You Have to Work With Them
Here is something I have learned from decades of working with people.
Most professionals, and I include myself in this, are extraordinarily good at presenting competence. We have been trained since school to perform well. We know how to speak the right language, follow the right patterns, mirror the people we respect. We can simulate understanding convincingly enough that in a short interaction, you would believe we know what we are doing.
Real insight is different. And it is rare.
You know it when you encounter it because it surprises you. I have had thirty-minute conversations with someone and walked away thinking they were capable but unremarkable. Then, in a meeting six weeks later, they say one sentence that reframes a problem I had been carrying for months. From that moment, my entire assessment of that person changes. Suddenly they are someone I need to work with, not just work alongside.
But here is the uncomfortable truth. If that meeting had never happened, I would never have known.
I have been thinking about this a lot lately in the context of AI agents.
The majority of people I speak to who have tried working with AI models reach a verdict very quickly. An hour, maybe a day. The verdict is usually: not there yet. Impressive party trick. Useful for some things. But not the transformational capability everyone is claiming.
I understand that instinct. I have felt it myself.
But I think it is the same mistake as writing off the quiet person in the office.
Capability is rarely a property of the individual alone. It is a property of what happens when the right person meets the right context.
Think of a footballer who looks ordinary in one team and extraordinary in another. He did not get better. The people around him learned how to play with him, and he learned how to play with them. The runs started getting made. The passes started arriving. The space he created started getting used.
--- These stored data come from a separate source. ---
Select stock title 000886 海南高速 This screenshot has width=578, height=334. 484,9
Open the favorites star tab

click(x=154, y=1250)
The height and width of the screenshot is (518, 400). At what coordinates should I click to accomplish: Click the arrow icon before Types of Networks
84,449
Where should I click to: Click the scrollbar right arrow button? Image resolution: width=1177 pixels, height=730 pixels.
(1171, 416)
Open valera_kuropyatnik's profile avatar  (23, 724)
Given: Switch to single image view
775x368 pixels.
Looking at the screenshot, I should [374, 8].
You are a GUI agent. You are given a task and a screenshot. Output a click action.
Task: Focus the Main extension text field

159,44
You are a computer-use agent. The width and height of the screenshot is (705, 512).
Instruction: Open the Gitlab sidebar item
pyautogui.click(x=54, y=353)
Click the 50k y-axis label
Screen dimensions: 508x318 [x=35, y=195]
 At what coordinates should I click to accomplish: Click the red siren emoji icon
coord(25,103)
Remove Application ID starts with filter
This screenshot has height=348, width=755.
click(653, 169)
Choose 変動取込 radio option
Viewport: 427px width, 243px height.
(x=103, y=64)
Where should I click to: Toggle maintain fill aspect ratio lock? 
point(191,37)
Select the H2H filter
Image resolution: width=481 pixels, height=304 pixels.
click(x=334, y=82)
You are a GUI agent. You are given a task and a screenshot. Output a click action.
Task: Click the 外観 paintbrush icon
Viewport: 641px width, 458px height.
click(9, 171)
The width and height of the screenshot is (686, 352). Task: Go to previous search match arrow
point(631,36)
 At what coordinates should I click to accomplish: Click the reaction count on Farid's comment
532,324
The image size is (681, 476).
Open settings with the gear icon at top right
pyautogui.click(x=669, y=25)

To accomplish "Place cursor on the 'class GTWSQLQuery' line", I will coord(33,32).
The capability was there the whole time. It needed a relationship to surface.
The quiet person in the meeting may be the same. Not necessarily holding back genius, but holding capability that has never been given the pass it could run onto.
Sometimes "not there yet" means the capability genuinely is not there. But often it means we have not built the team in which it could appear.
Daniel Kahneman spent his career documenting how our minds take shortcuts. System 1 thinking, the fast and intuitive kind, is extraordinarily good at helping us navigate a world that mostly behaves the way it has always behaved. It is also extraordinarily good at helping us dismiss things that feel unfamiliar, uncomfortable, or insufficiently proven.
"Not there yet" is a System 1 verdict. It requires no effort. It is immediately available. And it is enormously convenient if you would prefer not to change how you work.
Often, though, it is the verdict of someone who has not yet found their groove with the tool.
I had my own version of this.
For months I was going back and forth between ChatGPT, Claude, Gemini, and Manus. I would get useful work out of each of them, then hit a wall, then switch, then hit another wall. A colleague kept telling me to try Replit. I kept resisting. I was not a coder. I did not want to "vibe code", a term I did not fully understand at the time but had already decided was not for me.
Eventually I got stuck on something none of the chat models could solve. Out of frustration I tried the tools I had been avoiding. Replit. Cursor. A couple of others.
Replit responded to me. Not in a generic sense. In a specific one. It worked with me in a way I had not experienced with the others. The back-and-forth had a rhythm. The corrections landed where they needed to. The scaffolding it built around what I was trying to do matched the way I was thinking.
I have built thirty or forty applications with it since. I have not looked back.
The part that matters is this. I know people who feel exactly the same way about Cursor. I know people who feel exactly the same way about Lovable. The tools are not interchangeable, and neither are the people using them. Everyone is finding their own combination. Everyone is building their own little football team.
That is not a flaw in the technology. It is the nature of what these tools actually are. They are not appliances that produce identical output regardless of who uses them. They are collaborators. And collaborators have to be matched.
Every model has a different flavour. Not just in obvious ways like speed, cost, or the domains where it performs best, but in subtler ones. How it reasons. How it pushes back. What it does when the problem is genuinely ambiguous. The scaffolding that builders are constructing on top of these models is making them even more distinct.
You will not know what you are working with until you have worked with them. Not read about them. Not watched someone else use them. Worked with them. On your actual problems. With your actual context. Over enough interactions that the surface performance gives way to something more.
That is when the groove appears.
Some models will not fit you. Some tools will not work for the way your mind works. That is fine. It is the same with people, and it is the same with teams. But you will not know which until you have given the relationship enough time to develop.
What I am offering is a perspective.
The same mental process that causes us to misjudge quiet colleagues, the fast verdict, the insufficient data, the unbuilt team, is the process many of us are applying to AI right now. The people who are pulling away from the rest did not reach that verdict. They kept working with the tools until the rhythm appeared. Until they found which model played well with how they think. Until they had built the team.
That understanding is not available for purchase. It is only available through time and genuine engagement.
The question worth sitting with is this. What would change about your assessment of the colleague in that meeting, if you had never been in the room when he spoke?
And who is sitting in your office right now, and which tool is sitting on your desk right now, waiting for you to put in enough time to find out what they can actually do?